Instructions for the task: Each record below is to be reproduced without any change.

Source data:

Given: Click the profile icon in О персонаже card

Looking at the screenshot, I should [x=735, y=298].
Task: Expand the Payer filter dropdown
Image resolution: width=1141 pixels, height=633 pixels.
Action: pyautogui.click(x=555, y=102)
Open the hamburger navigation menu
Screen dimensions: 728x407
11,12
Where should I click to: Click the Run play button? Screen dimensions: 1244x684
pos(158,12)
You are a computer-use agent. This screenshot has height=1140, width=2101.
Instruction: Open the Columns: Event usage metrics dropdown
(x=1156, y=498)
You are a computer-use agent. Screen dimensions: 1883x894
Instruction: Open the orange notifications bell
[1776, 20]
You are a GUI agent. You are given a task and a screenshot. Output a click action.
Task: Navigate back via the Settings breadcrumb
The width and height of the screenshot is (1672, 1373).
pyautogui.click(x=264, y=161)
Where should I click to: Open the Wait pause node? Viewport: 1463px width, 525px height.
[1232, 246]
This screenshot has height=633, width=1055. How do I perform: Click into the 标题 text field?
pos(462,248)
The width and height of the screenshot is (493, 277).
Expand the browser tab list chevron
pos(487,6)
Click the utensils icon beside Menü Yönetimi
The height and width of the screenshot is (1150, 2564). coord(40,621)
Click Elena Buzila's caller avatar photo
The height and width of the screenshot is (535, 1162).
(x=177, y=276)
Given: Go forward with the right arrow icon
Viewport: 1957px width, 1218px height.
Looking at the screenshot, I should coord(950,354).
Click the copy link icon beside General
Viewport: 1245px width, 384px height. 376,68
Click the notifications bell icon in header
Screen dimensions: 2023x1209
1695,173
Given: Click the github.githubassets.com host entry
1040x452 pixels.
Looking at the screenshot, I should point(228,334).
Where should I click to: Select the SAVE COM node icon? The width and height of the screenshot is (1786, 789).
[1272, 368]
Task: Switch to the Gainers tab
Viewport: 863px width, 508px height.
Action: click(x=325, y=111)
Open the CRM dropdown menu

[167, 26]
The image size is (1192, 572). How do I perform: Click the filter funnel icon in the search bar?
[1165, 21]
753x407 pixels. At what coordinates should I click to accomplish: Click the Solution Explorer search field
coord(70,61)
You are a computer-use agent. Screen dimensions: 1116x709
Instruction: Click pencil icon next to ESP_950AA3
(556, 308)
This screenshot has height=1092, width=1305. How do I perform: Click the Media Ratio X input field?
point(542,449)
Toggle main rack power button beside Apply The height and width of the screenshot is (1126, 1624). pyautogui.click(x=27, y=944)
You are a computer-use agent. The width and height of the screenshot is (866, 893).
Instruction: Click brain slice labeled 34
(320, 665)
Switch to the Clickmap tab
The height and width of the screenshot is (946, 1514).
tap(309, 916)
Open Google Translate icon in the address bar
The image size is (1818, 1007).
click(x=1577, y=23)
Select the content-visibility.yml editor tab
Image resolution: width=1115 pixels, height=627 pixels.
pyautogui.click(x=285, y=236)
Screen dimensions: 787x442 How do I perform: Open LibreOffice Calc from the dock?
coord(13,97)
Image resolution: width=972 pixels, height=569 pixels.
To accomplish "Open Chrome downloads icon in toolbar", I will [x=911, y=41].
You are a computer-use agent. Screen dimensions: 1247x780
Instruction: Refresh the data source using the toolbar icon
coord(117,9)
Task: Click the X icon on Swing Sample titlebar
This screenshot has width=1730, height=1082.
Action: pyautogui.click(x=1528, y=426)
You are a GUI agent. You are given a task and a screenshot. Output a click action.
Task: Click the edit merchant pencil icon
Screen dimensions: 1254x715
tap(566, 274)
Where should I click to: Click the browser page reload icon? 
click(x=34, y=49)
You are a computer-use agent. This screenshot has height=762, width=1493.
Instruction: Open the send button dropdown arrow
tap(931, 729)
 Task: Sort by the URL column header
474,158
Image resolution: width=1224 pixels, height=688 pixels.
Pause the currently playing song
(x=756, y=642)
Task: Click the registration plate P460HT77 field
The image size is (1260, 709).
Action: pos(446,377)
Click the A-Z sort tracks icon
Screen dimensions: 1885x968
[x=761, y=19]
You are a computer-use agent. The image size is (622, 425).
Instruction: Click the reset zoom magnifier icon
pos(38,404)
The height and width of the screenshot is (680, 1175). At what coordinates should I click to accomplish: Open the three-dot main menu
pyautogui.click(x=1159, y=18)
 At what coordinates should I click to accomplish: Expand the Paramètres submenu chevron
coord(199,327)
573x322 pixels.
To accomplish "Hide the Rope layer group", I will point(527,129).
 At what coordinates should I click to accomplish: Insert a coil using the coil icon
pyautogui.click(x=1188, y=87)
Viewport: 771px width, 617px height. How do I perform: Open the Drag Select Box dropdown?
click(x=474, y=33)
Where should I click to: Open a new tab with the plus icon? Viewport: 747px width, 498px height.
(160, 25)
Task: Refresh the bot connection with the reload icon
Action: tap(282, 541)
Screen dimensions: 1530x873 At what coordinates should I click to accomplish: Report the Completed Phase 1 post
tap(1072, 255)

Written solution:
Given: Click the profile icon in О персонаже card

Looking at the screenshot, I should [x=735, y=298].
Task: Expand the Payer filter dropdown
Image resolution: width=1141 pixels, height=633 pixels.
Action: pyautogui.click(x=555, y=102)
Open the hamburger navigation menu
Screen dimensions: 728x407
11,12
Where should I click to: Click the Run play button? Screen dimensions: 1244x684
pos(158,12)
You are a computer-use agent. This screenshot has height=1140, width=2101.
Instruction: Open the Columns: Event usage metrics dropdown
(x=1156, y=498)
You are a computer-use agent. Screen dimensions: 1883x894
Instruction: Open the orange notifications bell
[1776, 20]
You are a GUI agent. You are given a task and a screenshot. Output a click action.
Task: Navigate back via the Settings breadcrumb
The width and height of the screenshot is (1672, 1373).
pyautogui.click(x=264, y=161)
Where should I click to: Open the Wait pause node? Viewport: 1463px width, 525px height.
[1232, 246]
This screenshot has height=633, width=1055. How do I perform: Click into the 标题 text field?
pos(462,248)
The width and height of the screenshot is (493, 277).
Expand the browser tab list chevron
pos(487,6)
Click the utensils icon beside Menü Yönetimi
The height and width of the screenshot is (1150, 2564). coord(40,621)
Click Elena Buzila's caller avatar photo
The height and width of the screenshot is (535, 1162).
(x=177, y=276)
Given: Go forward with the right arrow icon
Viewport: 1957px width, 1218px height.
Looking at the screenshot, I should coord(950,354).
Click the copy link icon beside General
Viewport: 1245px width, 384px height. 376,68
Click the notifications bell icon in header
Screen dimensions: 2023x1209
1695,173
Given: Click the github.githubassets.com host entry
1040x452 pixels.
Looking at the screenshot, I should point(228,334).
Where should I click to: Select the SAVE COM node icon? The width and height of the screenshot is (1786, 789).
[1272, 368]
Task: Switch to the Gainers tab
Viewport: 863px width, 508px height.
Action: click(x=325, y=111)
Open the CRM dropdown menu

[167, 26]
The image size is (1192, 572). How do I perform: Click the filter funnel icon in the search bar?
[1165, 21]
753x407 pixels. At what coordinates should I click to accomplish: Click the Solution Explorer search field
coord(70,61)
You are a computer-use agent. Screen dimensions: 1116x709
Instruction: Click pencil icon next to ESP_950AA3
(556, 308)
This screenshot has height=1092, width=1305. How do I perform: Click the Media Ratio X input field?
point(542,449)
Toggle main rack power button beside Apply The height and width of the screenshot is (1126, 1624). pyautogui.click(x=27, y=944)
You are a computer-use agent. The width and height of the screenshot is (866, 893).
Instruction: Click brain slice labeled 34
(320, 665)
Switch to the Clickmap tab
The height and width of the screenshot is (946, 1514).
tap(309, 916)
Open Google Translate icon in the address bar
The image size is (1818, 1007).
click(x=1577, y=23)
Select the content-visibility.yml editor tab
Image resolution: width=1115 pixels, height=627 pixels.
pyautogui.click(x=285, y=236)
Screen dimensions: 787x442 How do I perform: Open LibreOffice Calc from the dock?
coord(13,97)
Image resolution: width=972 pixels, height=569 pixels.
To accomplish "Open Chrome downloads icon in toolbar", I will [x=911, y=41].
You are a computer-use agent. Screen dimensions: 1247x780
Instruction: Refresh the data source using the toolbar icon
coord(117,9)
Task: Click the X icon on Swing Sample titlebar
This screenshot has width=1730, height=1082.
Action: pyautogui.click(x=1528, y=426)
You are a GUI agent. You are given a task and a screenshot. Output a click action.
Task: Click the edit merchant pencil icon
Screen dimensions: 1254x715
tap(566, 274)
Where should I click to: Click the browser page reload icon? 
click(x=34, y=49)
You are a computer-use agent. This screenshot has height=762, width=1493.
Instruction: Open the send button dropdown arrow
tap(931, 729)
 Task: Sort by the URL column header
474,158
Image resolution: width=1224 pixels, height=688 pixels.
Pause the currently playing song
(x=756, y=642)
Task: Click the registration plate P460HT77 field
The image size is (1260, 709).
Action: pos(446,377)
Click the A-Z sort tracks icon
Screen dimensions: 1885x968
[x=761, y=19]
You are a computer-use agent. The image size is (622, 425).
Instruction: Click the reset zoom magnifier icon
pos(38,404)
The height and width of the screenshot is (680, 1175). At what coordinates should I click to accomplish: Open the three-dot main menu
pyautogui.click(x=1159, y=18)
 At what coordinates should I click to accomplish: Expand the Paramètres submenu chevron
coord(199,327)
573x322 pixels.
To accomplish "Hide the Rope layer group", I will point(527,129).
 At what coordinates should I click to accomplish: Insert a coil using the coil icon
pyautogui.click(x=1188, y=87)
Viewport: 771px width, 617px height. How do I perform: Open the Drag Select Box dropdown?
click(x=474, y=33)
Where should I click to: Open a new tab with the plus icon? Viewport: 747px width, 498px height.
(160, 25)
Task: Refresh the bot connection with the reload icon
Action: tap(282, 541)
Screen dimensions: 1530x873 At what coordinates should I click to accomplish: Report the Completed Phase 1 post
tap(1072, 255)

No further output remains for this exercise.